6 years ago today, my gramma died.
I wrote this post two years ago. I try, very hard, right around this time of year in particular, to share what happened to her. Not to criticize or horrify, but to make people aware of what can happen.
I miss her every day. I put a note in our wedding program that we could see her face, and those of the other family members we've lost, in our loved ones' faces, but I still miss her terribly. She had so much living to do yet--she wanted to live to be a great-gramma, that was her goal. Even thinking that she is in Heaven, picking out the soul that will, one day, be her great-grandchild (I imagine her choosing an ornery little one, but not a red-headed one, she didn't like red hair, even though two of us have it, LOL) doesn't make it any easier. I wonder if the boy who killed her will stop today and say a prayer for her. Did he ever pray for us? If so, he never reached out to us--I know it's too much to expect, but, really, was it too much to ask?

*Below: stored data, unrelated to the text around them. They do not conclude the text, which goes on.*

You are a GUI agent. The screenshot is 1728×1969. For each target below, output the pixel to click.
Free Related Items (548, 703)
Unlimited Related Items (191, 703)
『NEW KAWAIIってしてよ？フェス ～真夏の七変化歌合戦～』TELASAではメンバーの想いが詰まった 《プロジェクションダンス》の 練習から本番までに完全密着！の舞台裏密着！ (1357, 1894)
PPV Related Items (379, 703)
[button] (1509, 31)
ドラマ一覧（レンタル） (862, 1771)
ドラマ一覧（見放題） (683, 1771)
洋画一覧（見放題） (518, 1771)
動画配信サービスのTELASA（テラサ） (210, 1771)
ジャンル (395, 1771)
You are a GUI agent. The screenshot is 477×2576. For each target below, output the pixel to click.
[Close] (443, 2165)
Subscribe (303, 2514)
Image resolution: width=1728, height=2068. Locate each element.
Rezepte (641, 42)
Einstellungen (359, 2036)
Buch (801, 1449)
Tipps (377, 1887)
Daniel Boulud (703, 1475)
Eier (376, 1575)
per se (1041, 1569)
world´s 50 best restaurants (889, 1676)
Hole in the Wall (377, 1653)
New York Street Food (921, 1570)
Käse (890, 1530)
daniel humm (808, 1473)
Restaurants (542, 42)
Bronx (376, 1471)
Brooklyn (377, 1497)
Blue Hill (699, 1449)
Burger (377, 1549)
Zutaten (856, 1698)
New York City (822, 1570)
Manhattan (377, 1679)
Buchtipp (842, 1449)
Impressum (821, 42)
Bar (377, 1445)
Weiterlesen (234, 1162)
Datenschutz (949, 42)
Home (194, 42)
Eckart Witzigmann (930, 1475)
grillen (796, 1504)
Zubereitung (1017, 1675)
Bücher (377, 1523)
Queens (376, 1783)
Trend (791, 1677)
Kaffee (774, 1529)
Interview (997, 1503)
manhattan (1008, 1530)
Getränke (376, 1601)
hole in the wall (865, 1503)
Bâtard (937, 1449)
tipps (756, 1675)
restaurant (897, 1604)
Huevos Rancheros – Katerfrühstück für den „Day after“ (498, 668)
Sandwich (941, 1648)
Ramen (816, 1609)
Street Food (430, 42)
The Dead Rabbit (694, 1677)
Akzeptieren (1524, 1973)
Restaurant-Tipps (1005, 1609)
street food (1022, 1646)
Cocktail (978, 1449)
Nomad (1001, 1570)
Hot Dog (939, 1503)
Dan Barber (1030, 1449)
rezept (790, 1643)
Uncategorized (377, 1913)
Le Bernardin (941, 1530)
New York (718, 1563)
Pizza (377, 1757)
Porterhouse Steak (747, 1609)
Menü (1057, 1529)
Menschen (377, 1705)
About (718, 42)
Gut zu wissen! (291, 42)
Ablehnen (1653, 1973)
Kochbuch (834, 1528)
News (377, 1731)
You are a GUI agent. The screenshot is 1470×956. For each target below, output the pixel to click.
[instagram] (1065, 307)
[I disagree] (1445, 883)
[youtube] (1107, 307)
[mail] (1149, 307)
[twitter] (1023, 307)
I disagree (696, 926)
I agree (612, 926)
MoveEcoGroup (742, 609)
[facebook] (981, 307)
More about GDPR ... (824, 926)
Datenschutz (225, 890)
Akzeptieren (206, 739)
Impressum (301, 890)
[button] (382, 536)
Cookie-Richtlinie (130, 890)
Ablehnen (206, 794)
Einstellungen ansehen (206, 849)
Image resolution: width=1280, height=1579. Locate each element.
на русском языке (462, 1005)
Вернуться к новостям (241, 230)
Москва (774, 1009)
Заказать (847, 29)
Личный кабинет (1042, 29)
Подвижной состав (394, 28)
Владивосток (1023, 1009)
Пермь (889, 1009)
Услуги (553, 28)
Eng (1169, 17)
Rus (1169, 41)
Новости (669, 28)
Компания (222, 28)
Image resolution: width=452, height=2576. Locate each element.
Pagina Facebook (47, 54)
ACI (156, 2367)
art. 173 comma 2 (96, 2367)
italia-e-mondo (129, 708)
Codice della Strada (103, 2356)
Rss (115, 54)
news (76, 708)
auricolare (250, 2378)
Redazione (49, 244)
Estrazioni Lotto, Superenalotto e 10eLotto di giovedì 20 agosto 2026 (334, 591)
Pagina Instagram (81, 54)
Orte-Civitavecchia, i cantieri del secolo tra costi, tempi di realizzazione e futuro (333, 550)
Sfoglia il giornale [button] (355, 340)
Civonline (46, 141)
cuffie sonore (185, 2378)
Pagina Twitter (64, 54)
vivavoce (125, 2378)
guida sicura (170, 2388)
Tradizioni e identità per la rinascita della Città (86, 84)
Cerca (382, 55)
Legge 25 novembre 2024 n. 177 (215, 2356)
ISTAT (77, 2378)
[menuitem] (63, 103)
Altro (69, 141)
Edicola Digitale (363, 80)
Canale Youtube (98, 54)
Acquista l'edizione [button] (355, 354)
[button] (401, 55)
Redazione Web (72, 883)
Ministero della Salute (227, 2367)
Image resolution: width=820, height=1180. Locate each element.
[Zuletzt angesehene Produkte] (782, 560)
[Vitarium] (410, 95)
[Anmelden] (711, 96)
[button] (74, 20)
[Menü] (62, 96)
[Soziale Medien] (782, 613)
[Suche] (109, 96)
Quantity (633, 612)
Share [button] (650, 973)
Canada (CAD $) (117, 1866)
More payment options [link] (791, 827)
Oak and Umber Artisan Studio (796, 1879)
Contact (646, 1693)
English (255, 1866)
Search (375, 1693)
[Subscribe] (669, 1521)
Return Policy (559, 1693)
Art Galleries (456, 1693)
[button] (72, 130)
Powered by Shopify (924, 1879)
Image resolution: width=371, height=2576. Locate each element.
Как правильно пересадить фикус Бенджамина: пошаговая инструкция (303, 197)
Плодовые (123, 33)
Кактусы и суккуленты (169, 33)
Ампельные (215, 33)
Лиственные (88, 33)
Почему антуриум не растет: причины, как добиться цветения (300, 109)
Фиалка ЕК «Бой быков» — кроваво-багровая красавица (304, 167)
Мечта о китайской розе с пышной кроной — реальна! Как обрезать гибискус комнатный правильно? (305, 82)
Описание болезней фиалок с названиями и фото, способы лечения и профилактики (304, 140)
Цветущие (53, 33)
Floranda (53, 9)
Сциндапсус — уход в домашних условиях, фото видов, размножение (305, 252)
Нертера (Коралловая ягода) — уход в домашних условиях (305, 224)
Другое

But I will try not to dwell on the bad things. Because her life was so much more than that last day. It always gave me great delight to think that I probably had the only set of shine-making grandparents in my high school class. Yes, other people's grammas were probably better educated and more genteel, but mine were COOL! And, how she loved dogs, of all shapes and sizes. How Beazer would have loved his great-grammy. And I take a lot of comfort from the same song that I loved during those first few months, "Drops of Jupiter" by Train. I prefer to think of her as dancing along the light of day. Heaven is a much more interesting place since she went. The world is a better place because she was here.